Items from a data source:

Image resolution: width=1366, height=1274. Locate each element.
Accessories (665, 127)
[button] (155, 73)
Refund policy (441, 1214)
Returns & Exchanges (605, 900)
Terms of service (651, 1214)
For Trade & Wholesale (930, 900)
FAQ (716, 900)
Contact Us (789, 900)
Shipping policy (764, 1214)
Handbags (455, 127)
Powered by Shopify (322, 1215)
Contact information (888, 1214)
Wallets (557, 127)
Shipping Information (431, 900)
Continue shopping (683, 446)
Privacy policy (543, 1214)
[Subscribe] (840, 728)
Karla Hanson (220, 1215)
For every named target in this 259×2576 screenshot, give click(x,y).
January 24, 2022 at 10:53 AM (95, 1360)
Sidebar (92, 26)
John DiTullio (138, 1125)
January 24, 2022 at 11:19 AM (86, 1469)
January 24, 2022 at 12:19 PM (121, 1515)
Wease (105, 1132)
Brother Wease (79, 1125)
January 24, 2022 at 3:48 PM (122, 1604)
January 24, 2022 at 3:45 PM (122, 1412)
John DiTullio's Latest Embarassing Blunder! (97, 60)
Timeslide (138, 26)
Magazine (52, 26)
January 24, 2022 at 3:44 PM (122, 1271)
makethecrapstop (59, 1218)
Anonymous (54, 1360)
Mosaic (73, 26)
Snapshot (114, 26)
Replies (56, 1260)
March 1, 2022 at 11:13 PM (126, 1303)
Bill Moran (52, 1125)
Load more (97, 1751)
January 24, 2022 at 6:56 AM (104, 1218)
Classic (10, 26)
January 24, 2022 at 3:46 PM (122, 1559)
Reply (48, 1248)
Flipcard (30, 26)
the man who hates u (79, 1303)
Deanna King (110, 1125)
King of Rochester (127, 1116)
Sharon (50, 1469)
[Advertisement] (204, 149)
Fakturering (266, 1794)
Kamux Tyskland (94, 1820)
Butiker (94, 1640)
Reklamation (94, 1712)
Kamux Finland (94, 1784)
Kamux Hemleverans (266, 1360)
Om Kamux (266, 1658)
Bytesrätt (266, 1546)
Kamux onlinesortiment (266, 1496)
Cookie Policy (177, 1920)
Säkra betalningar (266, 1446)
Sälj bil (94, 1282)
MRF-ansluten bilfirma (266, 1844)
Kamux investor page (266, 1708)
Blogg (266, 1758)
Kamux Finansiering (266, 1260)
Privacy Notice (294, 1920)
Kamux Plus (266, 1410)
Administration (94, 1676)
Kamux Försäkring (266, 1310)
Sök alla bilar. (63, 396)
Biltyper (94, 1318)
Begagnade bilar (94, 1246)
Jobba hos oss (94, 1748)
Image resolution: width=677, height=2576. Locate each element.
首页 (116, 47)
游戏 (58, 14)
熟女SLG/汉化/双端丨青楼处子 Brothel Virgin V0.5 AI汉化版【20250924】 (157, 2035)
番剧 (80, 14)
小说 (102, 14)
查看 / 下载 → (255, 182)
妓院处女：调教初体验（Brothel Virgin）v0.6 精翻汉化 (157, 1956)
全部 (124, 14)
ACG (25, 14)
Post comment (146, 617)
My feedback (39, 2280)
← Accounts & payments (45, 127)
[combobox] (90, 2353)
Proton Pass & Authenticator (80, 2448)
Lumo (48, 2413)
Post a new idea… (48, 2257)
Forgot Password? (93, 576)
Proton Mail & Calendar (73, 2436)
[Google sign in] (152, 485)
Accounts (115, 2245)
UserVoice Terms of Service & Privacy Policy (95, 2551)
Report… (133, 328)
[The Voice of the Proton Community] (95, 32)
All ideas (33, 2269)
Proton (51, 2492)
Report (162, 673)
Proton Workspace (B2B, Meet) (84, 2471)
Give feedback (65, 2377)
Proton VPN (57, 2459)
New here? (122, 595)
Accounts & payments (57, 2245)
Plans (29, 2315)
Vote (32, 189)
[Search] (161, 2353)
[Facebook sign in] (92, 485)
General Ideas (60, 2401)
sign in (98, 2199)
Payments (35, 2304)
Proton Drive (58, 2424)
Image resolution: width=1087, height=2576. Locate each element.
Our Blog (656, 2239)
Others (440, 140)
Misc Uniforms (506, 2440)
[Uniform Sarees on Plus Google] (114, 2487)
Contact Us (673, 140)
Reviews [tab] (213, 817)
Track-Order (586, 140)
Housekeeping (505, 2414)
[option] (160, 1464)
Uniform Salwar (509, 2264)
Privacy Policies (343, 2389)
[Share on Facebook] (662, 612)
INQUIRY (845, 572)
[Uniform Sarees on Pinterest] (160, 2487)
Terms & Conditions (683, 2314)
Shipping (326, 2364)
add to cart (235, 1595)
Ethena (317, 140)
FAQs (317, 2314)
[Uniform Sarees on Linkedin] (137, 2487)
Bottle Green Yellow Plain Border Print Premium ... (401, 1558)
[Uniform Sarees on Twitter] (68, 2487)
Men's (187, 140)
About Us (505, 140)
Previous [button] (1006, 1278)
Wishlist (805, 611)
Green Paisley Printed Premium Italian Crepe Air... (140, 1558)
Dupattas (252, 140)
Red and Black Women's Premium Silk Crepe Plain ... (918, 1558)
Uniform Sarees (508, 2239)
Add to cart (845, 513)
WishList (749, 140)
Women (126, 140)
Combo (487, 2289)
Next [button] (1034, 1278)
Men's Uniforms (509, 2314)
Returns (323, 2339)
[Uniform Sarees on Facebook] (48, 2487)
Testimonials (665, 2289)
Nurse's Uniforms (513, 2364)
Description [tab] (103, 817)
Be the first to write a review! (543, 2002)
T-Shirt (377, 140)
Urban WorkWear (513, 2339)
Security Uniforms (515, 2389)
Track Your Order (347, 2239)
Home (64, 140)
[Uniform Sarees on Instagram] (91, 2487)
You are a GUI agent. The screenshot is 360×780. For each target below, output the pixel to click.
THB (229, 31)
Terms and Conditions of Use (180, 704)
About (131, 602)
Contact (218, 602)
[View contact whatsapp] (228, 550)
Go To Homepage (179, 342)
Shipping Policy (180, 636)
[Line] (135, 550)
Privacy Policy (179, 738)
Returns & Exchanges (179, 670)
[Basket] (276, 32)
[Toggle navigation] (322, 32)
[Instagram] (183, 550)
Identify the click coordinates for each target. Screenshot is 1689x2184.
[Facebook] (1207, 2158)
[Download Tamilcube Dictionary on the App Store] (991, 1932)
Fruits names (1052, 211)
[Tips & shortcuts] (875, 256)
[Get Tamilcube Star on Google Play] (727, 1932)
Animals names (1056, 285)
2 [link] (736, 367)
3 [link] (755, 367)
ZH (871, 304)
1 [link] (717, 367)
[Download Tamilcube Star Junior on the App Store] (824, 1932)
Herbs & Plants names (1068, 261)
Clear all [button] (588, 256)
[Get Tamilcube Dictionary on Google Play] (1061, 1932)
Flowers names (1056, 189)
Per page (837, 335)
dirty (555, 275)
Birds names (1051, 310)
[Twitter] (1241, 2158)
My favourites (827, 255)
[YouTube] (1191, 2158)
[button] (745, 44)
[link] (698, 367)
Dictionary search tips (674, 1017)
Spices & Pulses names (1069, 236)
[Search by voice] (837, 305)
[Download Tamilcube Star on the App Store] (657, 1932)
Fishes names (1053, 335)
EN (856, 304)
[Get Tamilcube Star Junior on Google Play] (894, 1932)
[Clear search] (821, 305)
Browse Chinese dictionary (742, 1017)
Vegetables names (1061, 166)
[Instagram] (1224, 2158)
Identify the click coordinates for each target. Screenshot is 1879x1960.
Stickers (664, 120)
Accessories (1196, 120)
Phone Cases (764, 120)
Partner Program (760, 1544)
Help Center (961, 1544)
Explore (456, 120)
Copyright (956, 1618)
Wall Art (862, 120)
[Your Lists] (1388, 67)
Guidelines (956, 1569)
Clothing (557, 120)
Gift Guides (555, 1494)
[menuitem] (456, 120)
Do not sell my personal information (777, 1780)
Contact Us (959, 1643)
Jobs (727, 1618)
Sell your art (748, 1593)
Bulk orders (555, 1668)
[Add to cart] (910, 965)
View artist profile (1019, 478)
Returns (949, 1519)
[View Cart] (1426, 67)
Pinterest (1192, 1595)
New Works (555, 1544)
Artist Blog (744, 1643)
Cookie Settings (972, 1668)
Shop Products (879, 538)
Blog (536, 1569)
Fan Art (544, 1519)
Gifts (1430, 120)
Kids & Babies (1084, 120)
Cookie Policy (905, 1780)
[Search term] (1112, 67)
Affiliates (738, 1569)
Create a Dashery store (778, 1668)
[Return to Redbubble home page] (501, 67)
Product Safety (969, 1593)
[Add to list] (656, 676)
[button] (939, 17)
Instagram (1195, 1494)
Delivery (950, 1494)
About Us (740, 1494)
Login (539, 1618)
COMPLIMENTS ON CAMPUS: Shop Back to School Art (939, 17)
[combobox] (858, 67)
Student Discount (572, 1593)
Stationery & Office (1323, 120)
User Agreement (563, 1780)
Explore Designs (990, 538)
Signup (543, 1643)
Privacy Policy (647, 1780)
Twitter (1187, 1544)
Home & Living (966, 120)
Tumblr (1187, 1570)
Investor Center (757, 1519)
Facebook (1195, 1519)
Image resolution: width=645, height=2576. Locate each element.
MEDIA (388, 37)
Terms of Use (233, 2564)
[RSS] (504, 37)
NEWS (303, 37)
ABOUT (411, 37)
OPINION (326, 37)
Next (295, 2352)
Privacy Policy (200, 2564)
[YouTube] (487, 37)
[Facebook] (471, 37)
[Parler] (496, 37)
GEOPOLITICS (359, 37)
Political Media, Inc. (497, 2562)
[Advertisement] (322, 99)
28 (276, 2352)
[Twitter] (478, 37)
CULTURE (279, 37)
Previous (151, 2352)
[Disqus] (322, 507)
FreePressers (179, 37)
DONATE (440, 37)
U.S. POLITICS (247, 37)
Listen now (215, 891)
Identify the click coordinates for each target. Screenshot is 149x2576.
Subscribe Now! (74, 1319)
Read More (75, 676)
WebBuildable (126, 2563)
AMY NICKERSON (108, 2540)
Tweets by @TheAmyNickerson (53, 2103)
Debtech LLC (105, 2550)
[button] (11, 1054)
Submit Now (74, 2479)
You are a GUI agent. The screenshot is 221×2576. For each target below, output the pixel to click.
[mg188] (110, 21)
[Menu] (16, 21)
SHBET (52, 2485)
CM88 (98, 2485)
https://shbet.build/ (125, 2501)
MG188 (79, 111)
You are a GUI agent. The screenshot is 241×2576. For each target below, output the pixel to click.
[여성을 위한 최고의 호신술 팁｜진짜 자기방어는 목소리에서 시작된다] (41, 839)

EXERCISE: Using the entries above, repeat only the lines from the one containing "User Agreement (563, 1780)" through the one containing "Listen now (215, 891)", end lines included.

EXPECTED OUTPUT:
User Agreement (563, 1780)
Explore Designs (990, 538)
Signup (543, 1643)
Privacy Policy (647, 1780)
Twitter (1187, 1544)
Home & Living (966, 120)
Tumblr (1187, 1570)
Investor Center (757, 1519)
Facebook (1195, 1519)
Image resolution: width=645, height=2576. Locate each element.
MEDIA (388, 37)
Terms of Use (233, 2564)
[RSS] (504, 37)
NEWS (303, 37)
ABOUT (411, 37)
OPINION (326, 37)
Next (295, 2352)
Privacy Policy (200, 2564)
[YouTube] (487, 37)
[Facebook] (471, 37)
[Parler] (496, 37)
GEOPOLITICS (359, 37)
Political Media, Inc. (497, 2562)
[Advertisement] (322, 99)
28 (276, 2352)
[Twitter] (478, 37)
CULTURE (279, 37)
Previous (151, 2352)
[Disqus] (322, 507)
FreePressers (179, 37)
DONATE (440, 37)
U.S. POLITICS (247, 37)
Listen now (215, 891)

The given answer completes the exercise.